▶ Exercise: Set all the entries down again, unaltered.
(Material supplied begins)
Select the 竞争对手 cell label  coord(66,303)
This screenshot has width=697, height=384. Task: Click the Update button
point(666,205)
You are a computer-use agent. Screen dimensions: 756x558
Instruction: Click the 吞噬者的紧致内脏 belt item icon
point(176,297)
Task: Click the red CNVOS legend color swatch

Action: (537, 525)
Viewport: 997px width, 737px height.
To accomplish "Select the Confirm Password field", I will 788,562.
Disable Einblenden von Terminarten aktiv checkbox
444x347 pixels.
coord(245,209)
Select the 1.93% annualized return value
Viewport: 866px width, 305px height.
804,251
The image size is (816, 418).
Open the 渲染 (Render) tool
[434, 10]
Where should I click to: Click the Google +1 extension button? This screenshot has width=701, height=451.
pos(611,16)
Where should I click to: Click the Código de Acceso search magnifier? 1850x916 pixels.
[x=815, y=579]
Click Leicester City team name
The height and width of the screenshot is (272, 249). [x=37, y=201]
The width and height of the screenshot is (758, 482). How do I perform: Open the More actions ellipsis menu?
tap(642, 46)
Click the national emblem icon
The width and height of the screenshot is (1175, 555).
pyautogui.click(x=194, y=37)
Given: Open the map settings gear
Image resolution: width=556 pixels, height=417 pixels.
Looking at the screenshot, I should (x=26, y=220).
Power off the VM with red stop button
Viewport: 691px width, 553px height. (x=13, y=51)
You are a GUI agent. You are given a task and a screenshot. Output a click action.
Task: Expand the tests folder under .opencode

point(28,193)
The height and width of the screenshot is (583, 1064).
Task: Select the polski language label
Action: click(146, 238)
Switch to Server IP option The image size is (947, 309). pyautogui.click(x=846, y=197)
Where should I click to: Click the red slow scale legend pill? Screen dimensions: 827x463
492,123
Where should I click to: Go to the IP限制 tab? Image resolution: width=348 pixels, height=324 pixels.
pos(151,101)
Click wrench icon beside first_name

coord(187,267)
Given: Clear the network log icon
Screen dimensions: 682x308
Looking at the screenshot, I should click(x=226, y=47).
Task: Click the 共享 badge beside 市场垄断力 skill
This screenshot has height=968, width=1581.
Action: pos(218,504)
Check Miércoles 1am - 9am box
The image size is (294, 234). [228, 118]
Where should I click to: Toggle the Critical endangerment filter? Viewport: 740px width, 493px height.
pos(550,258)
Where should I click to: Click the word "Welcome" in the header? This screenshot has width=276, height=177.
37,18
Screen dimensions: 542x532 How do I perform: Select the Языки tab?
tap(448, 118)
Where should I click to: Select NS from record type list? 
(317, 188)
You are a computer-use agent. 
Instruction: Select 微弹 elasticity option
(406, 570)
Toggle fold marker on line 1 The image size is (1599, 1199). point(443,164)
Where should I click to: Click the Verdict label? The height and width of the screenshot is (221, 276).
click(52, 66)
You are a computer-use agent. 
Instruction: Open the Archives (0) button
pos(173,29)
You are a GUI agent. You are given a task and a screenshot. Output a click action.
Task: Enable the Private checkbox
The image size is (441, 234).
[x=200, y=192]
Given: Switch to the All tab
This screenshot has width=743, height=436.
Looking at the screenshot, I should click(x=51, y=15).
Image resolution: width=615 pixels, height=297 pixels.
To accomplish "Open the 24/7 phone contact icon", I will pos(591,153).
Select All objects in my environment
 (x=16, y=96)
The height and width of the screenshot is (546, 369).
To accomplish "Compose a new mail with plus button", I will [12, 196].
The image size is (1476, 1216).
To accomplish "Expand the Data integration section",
(Material supplied ends)
▶ Written answer:
Select the 竞争对手 cell label  coord(66,303)
This screenshot has width=697, height=384. Task: Click the Update button
point(666,205)
You are a computer-use agent. Screen dimensions: 756x558
Instruction: Click the 吞噬者的紧致内脏 belt item icon
point(176,297)
Task: Click the red CNVOS legend color swatch

Action: (537, 525)
Viewport: 997px width, 737px height.
To accomplish "Select the Confirm Password field", I will 788,562.
Disable Einblenden von Terminarten aktiv checkbox
444x347 pixels.
coord(245,209)
Select the 1.93% annualized return value
Viewport: 866px width, 305px height.
804,251
The image size is (816, 418).
Open the 渲染 (Render) tool
[434, 10]
Where should I click to: Click the Google +1 extension button? This screenshot has width=701, height=451.
pos(611,16)
Where should I click to: Click the Código de Acceso search magnifier? 1850x916 pixels.
[x=815, y=579]
Click Leicester City team name
The height and width of the screenshot is (272, 249). [x=37, y=201]
The width and height of the screenshot is (758, 482). How do I perform: Open the More actions ellipsis menu?
tap(642, 46)
Click the national emblem icon
The width and height of the screenshot is (1175, 555).
pyautogui.click(x=194, y=37)
Given: Open the map settings gear
Image resolution: width=556 pixels, height=417 pixels.
Looking at the screenshot, I should (x=26, y=220).
Power off the VM with red stop button
Viewport: 691px width, 553px height. (x=13, y=51)
You are a GUI agent. You are given a task and a screenshot. Output a click action.
Task: Expand the tests folder under .opencode

point(28,193)
The height and width of the screenshot is (583, 1064).
Task: Select the polski language label
Action: click(146, 238)
Switch to Server IP option The image size is (947, 309). pyautogui.click(x=846, y=197)
Where should I click to: Click the red slow scale legend pill? Screen dimensions: 827x463
492,123
Where should I click to: Go to the IP限制 tab? Image resolution: width=348 pixels, height=324 pixels.
pos(151,101)
Click wrench icon beside first_name

coord(187,267)
Given: Clear the network log icon
Screen dimensions: 682x308
Looking at the screenshot, I should click(x=226, y=47).
Task: Click the 共享 badge beside 市场垄断力 skill
This screenshot has height=968, width=1581.
Action: pos(218,504)
Check Miércoles 1am - 9am box
The image size is (294, 234). [228, 118]
Where should I click to: Toggle the Critical endangerment filter? Viewport: 740px width, 493px height.
pos(550,258)
Where should I click to: Click the word "Welcome" in the header? This screenshot has width=276, height=177.
37,18
Screen dimensions: 542x532 How do I perform: Select the Языки tab?
tap(448, 118)
Where should I click to: Select NS from record type list? 
(317, 188)
You are a computer-use agent. 
Instruction: Select 微弹 elasticity option
(406, 570)
Toggle fold marker on line 1 The image size is (1599, 1199). point(443,164)
Where should I click to: Click the Verdict label? The height and width of the screenshot is (221, 276).
click(52, 66)
You are a computer-use agent. 
Instruction: Open the Archives (0) button
pos(173,29)
You are a GUI agent. You are given a task and a screenshot. Output a click action.
Task: Enable the Private checkbox
The image size is (441, 234).
[x=200, y=192]
Given: Switch to the All tab
This screenshot has width=743, height=436.
Looking at the screenshot, I should click(x=51, y=15).
Image resolution: width=615 pixels, height=297 pixels.
To accomplish "Open the 24/7 phone contact icon", I will pos(591,153).
Select All objects in my environment
 (x=16, y=96)
The height and width of the screenshot is (546, 369).
To accomplish "Compose a new mail with plus button", I will [12, 196].
The image size is (1476, 1216).
To accomplish "Expand the Data integration section",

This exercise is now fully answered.